** Given data **
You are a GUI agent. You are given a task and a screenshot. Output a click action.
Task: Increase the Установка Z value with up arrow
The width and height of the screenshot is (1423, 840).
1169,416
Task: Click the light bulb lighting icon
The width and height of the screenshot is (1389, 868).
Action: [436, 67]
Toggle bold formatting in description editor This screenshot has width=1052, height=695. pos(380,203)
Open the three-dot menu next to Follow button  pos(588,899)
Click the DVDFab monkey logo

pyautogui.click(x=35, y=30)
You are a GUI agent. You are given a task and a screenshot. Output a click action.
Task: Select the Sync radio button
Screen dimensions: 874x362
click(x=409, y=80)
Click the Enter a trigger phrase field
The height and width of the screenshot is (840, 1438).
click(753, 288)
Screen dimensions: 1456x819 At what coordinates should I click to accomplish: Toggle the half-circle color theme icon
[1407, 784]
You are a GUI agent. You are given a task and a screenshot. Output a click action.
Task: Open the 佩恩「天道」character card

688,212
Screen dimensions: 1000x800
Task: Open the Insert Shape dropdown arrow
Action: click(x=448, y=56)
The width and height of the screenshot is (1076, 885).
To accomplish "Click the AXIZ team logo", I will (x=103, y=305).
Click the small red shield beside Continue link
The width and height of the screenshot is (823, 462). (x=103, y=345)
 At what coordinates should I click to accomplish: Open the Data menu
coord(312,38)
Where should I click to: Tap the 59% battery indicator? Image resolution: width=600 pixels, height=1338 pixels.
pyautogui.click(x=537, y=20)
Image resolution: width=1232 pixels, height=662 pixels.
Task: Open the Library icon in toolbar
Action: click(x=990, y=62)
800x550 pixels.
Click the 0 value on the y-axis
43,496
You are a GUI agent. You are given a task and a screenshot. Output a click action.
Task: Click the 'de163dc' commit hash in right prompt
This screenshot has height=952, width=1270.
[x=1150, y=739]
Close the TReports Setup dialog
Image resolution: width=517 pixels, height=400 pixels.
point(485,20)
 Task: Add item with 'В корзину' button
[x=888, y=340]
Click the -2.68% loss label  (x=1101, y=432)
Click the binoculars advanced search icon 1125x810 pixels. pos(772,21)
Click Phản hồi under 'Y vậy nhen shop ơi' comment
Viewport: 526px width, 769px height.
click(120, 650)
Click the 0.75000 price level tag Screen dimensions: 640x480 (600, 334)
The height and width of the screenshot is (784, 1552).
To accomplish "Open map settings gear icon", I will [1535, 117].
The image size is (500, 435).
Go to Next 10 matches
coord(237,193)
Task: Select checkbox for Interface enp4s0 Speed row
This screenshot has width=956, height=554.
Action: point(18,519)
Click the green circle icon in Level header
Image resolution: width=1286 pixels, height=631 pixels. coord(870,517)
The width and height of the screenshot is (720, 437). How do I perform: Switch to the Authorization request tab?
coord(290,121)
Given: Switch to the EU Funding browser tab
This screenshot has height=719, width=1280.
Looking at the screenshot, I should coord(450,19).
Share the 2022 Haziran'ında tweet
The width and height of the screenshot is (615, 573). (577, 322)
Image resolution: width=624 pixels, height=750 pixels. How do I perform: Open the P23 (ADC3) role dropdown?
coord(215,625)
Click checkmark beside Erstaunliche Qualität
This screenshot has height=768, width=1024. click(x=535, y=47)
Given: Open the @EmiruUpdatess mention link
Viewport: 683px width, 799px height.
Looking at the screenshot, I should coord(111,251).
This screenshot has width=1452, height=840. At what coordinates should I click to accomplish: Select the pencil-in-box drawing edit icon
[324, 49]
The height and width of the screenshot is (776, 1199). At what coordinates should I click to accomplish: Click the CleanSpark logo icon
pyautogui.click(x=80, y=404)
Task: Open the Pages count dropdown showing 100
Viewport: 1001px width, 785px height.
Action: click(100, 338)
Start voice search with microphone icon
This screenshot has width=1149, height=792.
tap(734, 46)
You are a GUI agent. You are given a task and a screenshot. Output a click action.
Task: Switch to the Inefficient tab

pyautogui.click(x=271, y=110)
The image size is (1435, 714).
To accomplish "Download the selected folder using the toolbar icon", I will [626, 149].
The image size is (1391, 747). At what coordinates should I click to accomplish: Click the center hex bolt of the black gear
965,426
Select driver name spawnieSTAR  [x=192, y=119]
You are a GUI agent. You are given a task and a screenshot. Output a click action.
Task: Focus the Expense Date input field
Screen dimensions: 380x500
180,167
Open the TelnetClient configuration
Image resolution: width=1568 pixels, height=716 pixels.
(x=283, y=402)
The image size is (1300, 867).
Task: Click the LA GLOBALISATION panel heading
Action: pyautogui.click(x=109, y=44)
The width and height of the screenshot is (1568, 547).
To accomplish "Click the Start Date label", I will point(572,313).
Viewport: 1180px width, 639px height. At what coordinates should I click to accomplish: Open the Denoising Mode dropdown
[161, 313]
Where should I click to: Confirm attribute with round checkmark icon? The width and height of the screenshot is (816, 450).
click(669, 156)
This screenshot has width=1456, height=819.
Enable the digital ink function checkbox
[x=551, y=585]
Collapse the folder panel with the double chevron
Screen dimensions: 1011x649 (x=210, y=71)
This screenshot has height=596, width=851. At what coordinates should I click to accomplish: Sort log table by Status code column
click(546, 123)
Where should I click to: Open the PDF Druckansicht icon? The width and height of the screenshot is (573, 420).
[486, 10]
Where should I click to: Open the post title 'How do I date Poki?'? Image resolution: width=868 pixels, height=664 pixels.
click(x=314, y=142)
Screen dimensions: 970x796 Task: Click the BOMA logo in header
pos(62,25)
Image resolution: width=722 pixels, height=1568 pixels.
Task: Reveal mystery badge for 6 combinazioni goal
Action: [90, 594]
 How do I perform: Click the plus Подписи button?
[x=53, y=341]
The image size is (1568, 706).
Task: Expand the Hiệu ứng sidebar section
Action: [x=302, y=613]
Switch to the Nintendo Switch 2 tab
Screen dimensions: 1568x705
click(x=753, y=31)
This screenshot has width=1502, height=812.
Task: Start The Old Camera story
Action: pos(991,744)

** The task **
Reproduce the records without any changes, starting with the line that contains "Click the -2.68%" and continuing through the line that contains "Click the 0.75000".

** Correct response **
Click the -2.68% loss label  (x=1101, y=432)
Click the binoculars advanced search icon 1125x810 pixels. pos(772,21)
Click Phản hồi under 'Y vậy nhen shop ơi' comment
Viewport: 526px width, 769px height.
click(120, 650)
Click the 0.75000 price level tag Screen dimensions: 640x480 (600, 334)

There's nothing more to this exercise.